(Dataset entries)
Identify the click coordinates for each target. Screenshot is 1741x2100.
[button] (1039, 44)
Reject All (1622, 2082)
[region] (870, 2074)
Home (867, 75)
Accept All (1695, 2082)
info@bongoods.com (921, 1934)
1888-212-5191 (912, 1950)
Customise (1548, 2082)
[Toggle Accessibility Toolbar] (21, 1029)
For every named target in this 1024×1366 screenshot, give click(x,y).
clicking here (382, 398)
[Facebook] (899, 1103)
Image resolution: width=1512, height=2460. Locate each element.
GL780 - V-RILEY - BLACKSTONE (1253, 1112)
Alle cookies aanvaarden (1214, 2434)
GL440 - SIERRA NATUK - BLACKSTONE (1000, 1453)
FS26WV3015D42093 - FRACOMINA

### BRIEF
Every line above should be duplicated exactly as it stands.

### EXERCISE SOLUTION
Identify the click coordinates for each target. Screenshot is 1741x2100.
[button] (1039, 44)
Reject All (1622, 2082)
[region] (870, 2074)
Home (867, 75)
Accept All (1695, 2082)
info@bongoods.com (921, 1934)
1888-212-5191 (912, 1950)
Customise (1548, 2082)
[Toggle Accessibility Toolbar] (21, 1029)
For every named target in this 1024×1366 screenshot, give click(x,y).
clicking here (382, 398)
[Facebook] (899, 1103)
Image resolution: width=1512, height=2460. Locate each element.
GL780 - V-RILEY - BLACKSTONE (1253, 1112)
Alle cookies aanvaarden (1214, 2434)
GL440 - SIERRA NATUK - BLACKSTONE (1000, 1453)
FS26WV3015D42093 - FRACOMINA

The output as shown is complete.